● BRIEF:
Locate the line with "The image size is (1024, 550)." in the material. Copy that line and each one after it, through the last, exactly and with nothing else.

● DATA:
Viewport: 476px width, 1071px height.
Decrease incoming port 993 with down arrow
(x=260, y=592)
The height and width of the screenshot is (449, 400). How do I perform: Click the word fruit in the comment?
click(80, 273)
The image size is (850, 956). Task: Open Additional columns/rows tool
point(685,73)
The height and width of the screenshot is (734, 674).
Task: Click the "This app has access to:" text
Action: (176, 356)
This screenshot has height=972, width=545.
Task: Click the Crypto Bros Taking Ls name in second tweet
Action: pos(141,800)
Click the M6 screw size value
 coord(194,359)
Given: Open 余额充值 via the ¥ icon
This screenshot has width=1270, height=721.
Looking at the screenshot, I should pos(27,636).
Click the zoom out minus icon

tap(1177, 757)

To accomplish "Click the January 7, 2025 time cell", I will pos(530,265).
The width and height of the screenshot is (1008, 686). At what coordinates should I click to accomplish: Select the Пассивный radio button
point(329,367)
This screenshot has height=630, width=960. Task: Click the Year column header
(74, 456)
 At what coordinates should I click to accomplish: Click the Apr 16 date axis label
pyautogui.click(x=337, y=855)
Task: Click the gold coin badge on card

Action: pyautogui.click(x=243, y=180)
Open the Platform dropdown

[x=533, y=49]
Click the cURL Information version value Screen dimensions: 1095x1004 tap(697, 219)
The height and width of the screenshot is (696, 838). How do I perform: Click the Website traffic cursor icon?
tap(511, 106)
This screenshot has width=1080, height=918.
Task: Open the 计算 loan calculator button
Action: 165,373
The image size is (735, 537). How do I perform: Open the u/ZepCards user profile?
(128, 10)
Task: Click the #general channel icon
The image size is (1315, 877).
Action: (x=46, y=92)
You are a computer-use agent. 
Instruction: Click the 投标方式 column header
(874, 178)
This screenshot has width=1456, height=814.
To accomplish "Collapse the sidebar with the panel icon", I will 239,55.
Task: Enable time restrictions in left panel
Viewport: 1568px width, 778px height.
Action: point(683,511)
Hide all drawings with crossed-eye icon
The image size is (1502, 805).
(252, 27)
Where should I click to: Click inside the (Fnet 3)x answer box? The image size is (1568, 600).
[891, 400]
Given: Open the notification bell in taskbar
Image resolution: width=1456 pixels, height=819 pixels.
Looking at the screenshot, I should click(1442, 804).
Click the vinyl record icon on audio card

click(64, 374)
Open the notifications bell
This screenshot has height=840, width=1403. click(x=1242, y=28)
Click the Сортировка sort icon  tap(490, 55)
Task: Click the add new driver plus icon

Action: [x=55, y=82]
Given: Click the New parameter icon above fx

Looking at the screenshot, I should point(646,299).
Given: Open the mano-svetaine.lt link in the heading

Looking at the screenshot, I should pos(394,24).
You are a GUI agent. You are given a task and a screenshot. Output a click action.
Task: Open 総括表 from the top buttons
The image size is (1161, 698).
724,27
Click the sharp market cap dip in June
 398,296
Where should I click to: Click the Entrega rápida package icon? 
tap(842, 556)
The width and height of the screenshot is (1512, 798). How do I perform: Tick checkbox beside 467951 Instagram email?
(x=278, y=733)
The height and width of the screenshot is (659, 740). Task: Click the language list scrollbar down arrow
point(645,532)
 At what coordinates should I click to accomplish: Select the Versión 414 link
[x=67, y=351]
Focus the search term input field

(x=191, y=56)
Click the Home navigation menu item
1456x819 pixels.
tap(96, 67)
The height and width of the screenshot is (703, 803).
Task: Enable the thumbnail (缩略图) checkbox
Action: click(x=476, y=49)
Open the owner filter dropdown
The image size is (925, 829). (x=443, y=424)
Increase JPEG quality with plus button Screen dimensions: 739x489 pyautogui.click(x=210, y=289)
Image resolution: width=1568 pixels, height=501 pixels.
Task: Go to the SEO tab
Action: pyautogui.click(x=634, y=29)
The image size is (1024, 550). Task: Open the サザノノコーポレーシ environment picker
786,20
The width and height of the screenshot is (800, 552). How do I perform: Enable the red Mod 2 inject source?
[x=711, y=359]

● RESPONSE BOX:
The image size is (1024, 550). Task: Open the サザノノコーポレーシ environment picker
786,20
The width and height of the screenshot is (800, 552). How do I perform: Enable the red Mod 2 inject source?
[x=711, y=359]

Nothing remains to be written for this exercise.